A recent study by Johns Hopkins Medicine has revealed new insights into why symptoms and severity of lupus can vary among individuals with the autoimmune condition, which impacts as many as 1.5 million Americans. This discovery is a significant step in understanding the biological mechanisms behind lupus and could potentially change how healthcare providers approach treatment for patients with the condition.m describes this as a significant advancement in comprehending the biological processes that underlie lupus. It could potentially result in a shift in how medical professionals approach the treatment of patients with this condition.
The comprehensive report, which was released in Cell Reports Medicine on May 13, indicates that particular combinations and increased levels of immune system proteins, known as interferons, are linked to specific lupus symptoms such as skin rashes, kidney inflammation, and joint pain. In lupus, interferons become overactive, leading to widespread inflammation and damage, despite their normal role in fighting infection or disease. The study also reveals that other common l
Increased levels of interferon cannot explain symptoms related to lupus.
According to rheumatologist Felipe Andrade, M.D., Ph.D., who is the corresponding author and an associate professor of medicine at the Johns Hopkins University School of Medicine, there has been a growing understanding of the role of interferons in lupus. This research originated from the observation that certain treatments for lupus were not effective for some patients. Dr. Andrade explains, “We have seen cases where patients did not improve as expected, which led us to question the possible involvement of specific groups of interferons.”
Some treatments for lupus aim to suppress particular groups of interferons., also known as interferon I, was the focus of clinical trials. Despite high levels of interferon I being detected in some patients through genetic testing before treatment, not all patients showed improvement. This was referred to as a high interferon signature. The research team suspected that interferon II and interferon III might be responsible for the lack of response to treatment in these cases.

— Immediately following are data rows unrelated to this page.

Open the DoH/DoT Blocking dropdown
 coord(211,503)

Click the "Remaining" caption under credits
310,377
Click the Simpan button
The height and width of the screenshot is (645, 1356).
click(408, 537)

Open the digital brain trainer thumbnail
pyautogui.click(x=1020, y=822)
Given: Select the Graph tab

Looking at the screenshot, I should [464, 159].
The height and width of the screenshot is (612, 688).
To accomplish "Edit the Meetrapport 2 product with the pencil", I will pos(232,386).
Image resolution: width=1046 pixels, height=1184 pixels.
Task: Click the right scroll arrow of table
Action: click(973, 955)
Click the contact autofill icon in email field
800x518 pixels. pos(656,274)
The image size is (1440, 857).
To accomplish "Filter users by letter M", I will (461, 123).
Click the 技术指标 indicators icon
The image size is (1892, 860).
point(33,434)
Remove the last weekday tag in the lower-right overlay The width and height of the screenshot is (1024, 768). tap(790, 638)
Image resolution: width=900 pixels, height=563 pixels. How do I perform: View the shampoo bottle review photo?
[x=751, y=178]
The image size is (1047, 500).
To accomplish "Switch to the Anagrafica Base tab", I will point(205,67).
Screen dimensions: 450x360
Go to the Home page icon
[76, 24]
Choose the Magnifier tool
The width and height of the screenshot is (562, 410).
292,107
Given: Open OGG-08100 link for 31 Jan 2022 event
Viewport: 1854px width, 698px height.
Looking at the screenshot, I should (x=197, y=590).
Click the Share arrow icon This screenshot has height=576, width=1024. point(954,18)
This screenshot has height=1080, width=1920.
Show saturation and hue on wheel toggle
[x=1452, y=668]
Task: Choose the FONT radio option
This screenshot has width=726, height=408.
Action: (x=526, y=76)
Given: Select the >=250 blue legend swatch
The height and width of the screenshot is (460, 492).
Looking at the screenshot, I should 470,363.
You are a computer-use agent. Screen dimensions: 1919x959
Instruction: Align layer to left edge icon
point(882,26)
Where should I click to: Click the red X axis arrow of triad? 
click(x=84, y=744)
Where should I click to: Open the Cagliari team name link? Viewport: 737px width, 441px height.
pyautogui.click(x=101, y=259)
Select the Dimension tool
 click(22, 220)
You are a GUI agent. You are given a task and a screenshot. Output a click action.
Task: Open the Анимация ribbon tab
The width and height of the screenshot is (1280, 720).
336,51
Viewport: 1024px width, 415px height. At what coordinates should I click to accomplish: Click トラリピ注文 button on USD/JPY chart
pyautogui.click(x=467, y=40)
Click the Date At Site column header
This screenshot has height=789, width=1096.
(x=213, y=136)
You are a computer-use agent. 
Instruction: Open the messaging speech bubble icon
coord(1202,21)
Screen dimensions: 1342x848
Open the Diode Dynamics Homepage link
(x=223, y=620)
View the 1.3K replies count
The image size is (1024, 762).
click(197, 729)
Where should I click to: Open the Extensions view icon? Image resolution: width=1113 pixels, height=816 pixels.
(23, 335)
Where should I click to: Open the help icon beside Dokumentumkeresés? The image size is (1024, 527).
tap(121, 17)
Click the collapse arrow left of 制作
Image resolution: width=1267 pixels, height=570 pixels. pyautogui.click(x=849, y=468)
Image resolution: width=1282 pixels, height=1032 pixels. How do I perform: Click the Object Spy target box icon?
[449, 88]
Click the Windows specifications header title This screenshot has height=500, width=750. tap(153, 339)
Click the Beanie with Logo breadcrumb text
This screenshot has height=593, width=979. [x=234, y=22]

In order to investigate this further, the team studied the potential impact of different combinations of interferon I, II, and III, as well as their overactivity, on individuals with lupus. They collected 341 samples from 191 participants to assess the activity of the three interferon groups .
Researchers used human cell lines that were modified to detect and respond to specific types of interferons in order to study the samples. This led to the identification of four categories of participants: those with only increased interferon I, those with increased interferons I, II, and III, those with increased interferons II and III, and those with normal levels of interferon.
Using this information, researchers were able to draw connections between the combinations of interferons and symptoms of lupus. They found that elevated interferon I was mainly linked to symptoms of lupus such as skin rashes.Elevated levels of interferon I, II, and III in participants with lupus were linked to more severe symptoms, including skin issues like rashes and sores, as well as significant damage to organ systems such as the kidneys. However, not all symptoms of lupus were connected to increased interferon levels. For example, blood clot formation and low platelet counts were not associated with higher levels of interferon. This suggests that both interferon-dependent and other biological mechanisms play a role in the development of lupus. Additionally, the study found that genetic testing may also be useful in understanding the disease.The identification of genes linked to these groups of interferons, known as the interferon signature, did not consistently indicate increased levels of interferons. The researchers plan to explore this further in future studies.
“Our study revealed that these groups of interferons do not act in isolation; they collaborate in lupus and can result in different disease presentations for patients,” explained rheumatologist Eduardo Gómez-Bañuelos, M.D., Ph.D., who is an assistant professor of medicine at the Johns Hopkins University School of Medicine and the lead author of the study. Examining a patient’s elevated combinations of interferons can lead to a better understanding.The determination of how patients with lupus may respond to treatments and the ability to categorize them into clinical subtypes of the disease is important, according to Gómez-Bañuelos. Additional contributors to this study are Daniel Goldman, Victoria Andrade, Erika Darrah, and Michelle Petri, all associated with the Johns Hopkins University School of Medicine. Darrah is also now associated with AstraZeneca. Funding for this research project comes from grants from the National Institutes of Health, including R21 AI147598, R21 AI169851, R21 AI176766, and R01 AR069572, as well as from the Jerome L. Greene Foundation. Journal Reference: [].In a 2024 study published in Cell Reports Medicine, researchers Eduardo Gómez-Bañuelos, Daniel W. Goldman, Victoria Andrade, Erika Darrah, Michelle Petri, and Felipe Andrade discovered a link between interferons and the interferon signature that explains clinical and transcriptional subsets in systemic lupus erythematosus (SLE).